Berkshire Hathaway Inc. (NYSE:BRK.A) may be on the verge of Federal reserve oversight under a new proposal by regulators that increases the chances that American International Group Inc. (NYSE:AIG) and MetLife, Inc.(NYSE:MET) will receive heightened scrutiny.
Berkshire Hathaway had $29.7 billion in credit-default swaps linked to its debt as of Oct. 28, putting it just under a $30 billion threshold proposed last month by the Financial Stability Oversight Council. AIG, now majority-owned by the U.S., had $45.3 billion in swaps written against it, and MetLife, the New York-based insurer, had $32.9 billion.

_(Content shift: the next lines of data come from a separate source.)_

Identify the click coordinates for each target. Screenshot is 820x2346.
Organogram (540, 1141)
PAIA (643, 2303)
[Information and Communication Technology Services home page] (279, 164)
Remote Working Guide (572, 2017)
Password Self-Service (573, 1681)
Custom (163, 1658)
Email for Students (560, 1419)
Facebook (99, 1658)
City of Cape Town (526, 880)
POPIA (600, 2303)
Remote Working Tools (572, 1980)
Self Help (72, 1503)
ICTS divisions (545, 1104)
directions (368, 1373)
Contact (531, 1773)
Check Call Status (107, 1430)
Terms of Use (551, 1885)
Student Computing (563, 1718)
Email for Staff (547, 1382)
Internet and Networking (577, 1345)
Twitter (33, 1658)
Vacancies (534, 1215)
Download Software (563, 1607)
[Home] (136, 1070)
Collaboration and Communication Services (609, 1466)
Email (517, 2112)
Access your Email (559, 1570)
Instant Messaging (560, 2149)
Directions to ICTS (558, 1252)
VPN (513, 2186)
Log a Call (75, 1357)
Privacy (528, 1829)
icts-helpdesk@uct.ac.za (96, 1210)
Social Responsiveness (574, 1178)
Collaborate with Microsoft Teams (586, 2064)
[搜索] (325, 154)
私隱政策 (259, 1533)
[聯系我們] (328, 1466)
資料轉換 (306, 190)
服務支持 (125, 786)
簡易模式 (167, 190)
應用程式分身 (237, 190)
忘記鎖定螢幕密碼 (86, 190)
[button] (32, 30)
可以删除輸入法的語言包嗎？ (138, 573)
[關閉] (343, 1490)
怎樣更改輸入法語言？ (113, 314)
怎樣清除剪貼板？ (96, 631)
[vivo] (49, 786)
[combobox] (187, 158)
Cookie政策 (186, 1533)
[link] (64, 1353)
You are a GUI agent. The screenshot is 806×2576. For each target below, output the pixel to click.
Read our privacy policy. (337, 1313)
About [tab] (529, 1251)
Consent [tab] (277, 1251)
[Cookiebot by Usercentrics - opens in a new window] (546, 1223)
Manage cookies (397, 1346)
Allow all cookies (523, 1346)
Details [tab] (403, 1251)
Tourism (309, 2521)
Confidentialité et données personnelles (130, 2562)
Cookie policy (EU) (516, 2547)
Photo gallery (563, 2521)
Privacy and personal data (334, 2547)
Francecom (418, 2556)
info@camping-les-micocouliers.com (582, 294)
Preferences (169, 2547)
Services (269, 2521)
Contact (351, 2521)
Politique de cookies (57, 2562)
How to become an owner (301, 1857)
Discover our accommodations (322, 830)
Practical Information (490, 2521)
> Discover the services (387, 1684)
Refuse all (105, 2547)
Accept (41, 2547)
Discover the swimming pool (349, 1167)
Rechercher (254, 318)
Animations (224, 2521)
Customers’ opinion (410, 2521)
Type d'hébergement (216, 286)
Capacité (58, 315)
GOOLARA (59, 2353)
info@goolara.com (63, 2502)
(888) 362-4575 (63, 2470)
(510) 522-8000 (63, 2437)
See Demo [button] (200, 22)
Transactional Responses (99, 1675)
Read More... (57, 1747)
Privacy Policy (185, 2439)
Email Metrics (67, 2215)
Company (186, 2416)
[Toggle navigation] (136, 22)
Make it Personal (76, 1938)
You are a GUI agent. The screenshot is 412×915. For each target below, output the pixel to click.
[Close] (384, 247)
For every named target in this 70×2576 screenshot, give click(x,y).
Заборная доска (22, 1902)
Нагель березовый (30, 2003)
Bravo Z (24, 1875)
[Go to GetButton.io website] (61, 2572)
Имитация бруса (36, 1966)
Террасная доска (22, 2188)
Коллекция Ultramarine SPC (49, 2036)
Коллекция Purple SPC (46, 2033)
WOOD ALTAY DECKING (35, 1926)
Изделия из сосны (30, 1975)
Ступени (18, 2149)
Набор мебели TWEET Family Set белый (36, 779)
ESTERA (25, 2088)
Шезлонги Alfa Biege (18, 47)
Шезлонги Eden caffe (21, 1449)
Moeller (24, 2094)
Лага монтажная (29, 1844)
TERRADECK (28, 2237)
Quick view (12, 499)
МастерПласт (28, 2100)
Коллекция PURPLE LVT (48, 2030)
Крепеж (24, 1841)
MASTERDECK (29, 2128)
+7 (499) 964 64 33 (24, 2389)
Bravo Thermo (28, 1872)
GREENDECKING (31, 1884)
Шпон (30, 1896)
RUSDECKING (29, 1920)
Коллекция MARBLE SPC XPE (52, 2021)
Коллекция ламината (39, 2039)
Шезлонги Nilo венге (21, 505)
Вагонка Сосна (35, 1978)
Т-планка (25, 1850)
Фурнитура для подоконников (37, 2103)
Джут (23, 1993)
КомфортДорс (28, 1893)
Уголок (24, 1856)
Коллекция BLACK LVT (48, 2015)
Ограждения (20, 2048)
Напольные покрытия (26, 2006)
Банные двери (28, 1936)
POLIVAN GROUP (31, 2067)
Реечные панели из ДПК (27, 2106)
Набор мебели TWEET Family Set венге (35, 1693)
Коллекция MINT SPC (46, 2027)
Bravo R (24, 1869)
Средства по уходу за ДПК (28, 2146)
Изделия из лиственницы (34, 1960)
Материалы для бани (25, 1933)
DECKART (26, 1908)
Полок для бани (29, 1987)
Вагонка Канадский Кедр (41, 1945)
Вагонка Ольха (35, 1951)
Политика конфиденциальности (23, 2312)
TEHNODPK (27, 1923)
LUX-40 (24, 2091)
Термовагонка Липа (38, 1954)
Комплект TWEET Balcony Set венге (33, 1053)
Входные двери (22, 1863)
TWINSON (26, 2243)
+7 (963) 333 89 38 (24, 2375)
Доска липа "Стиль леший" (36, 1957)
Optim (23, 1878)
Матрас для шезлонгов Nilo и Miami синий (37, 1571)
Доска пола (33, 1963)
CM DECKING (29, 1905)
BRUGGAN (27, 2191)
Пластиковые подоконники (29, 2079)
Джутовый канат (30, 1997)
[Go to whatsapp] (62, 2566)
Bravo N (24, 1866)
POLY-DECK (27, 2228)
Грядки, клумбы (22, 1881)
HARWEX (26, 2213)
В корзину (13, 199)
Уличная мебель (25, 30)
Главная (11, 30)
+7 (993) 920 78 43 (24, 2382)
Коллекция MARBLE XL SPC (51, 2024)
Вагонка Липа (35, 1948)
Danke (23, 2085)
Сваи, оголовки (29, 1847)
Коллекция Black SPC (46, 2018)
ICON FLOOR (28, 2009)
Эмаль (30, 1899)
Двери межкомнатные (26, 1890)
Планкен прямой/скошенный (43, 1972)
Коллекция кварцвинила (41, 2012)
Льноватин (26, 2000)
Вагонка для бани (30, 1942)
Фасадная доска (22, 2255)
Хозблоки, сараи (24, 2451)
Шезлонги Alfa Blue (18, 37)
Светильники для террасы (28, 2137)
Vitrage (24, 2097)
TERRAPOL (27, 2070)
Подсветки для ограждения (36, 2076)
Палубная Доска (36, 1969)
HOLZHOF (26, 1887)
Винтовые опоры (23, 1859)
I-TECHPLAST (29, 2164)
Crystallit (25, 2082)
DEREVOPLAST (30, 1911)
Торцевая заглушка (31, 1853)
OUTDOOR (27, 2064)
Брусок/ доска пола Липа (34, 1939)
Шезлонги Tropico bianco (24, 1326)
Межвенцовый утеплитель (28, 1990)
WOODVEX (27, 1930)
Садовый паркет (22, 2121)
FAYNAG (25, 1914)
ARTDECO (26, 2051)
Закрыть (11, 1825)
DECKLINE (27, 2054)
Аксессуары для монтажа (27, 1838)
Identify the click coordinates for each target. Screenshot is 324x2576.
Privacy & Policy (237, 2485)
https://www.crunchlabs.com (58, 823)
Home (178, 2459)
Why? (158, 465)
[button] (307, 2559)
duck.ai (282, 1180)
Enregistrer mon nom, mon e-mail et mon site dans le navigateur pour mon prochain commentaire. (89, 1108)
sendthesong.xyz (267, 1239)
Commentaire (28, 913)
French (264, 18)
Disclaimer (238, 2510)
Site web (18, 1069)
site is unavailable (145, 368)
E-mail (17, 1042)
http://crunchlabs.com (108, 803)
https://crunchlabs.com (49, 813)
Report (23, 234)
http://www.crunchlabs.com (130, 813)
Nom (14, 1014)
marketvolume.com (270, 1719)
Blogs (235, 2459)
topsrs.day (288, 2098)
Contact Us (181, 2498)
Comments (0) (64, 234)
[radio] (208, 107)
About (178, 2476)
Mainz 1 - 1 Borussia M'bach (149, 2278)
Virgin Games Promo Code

The council led by Treasury Secretary Timothy Geithner, is responsible for deciding which non-bank financial firms are systemically important and require Fed oversight, plans to evaluate those that have $50 billion or more in assets and meet any one of five other criteria, including the credit-default swap threshold. Berkshire, AIG and MetLife all meet the asset minimum, and all have credit-default swaps to contend with.
The council, which also includes fed Chairman Ben Bernanke, will consider which firms are significant enough that their failure would pose a significant risk to the broader financial system in the United States. The panel stated in its Oct. 11 proposal, that the criteria would have “captured” Bear Stearns Cos., Lehman Brothers Holdings Inc. (LEHMQ), Countrywide Financial Corp. and IndyMac Bancorp Inc. (IDMCQ) had the criteria been in place and used during the 2008 financial crisis.
Warren Buffett, now 81, built Berkshire Hathaway into a multi billion dollar business over the course of four decades. Berkshire reported on Nov. 4 that third-quarter profit fell 24% to $2.28 billion as its derivative bets declined in value.
Shares of Berkshire Hathaway were trading 115,806.00 at the close of trading last Friday.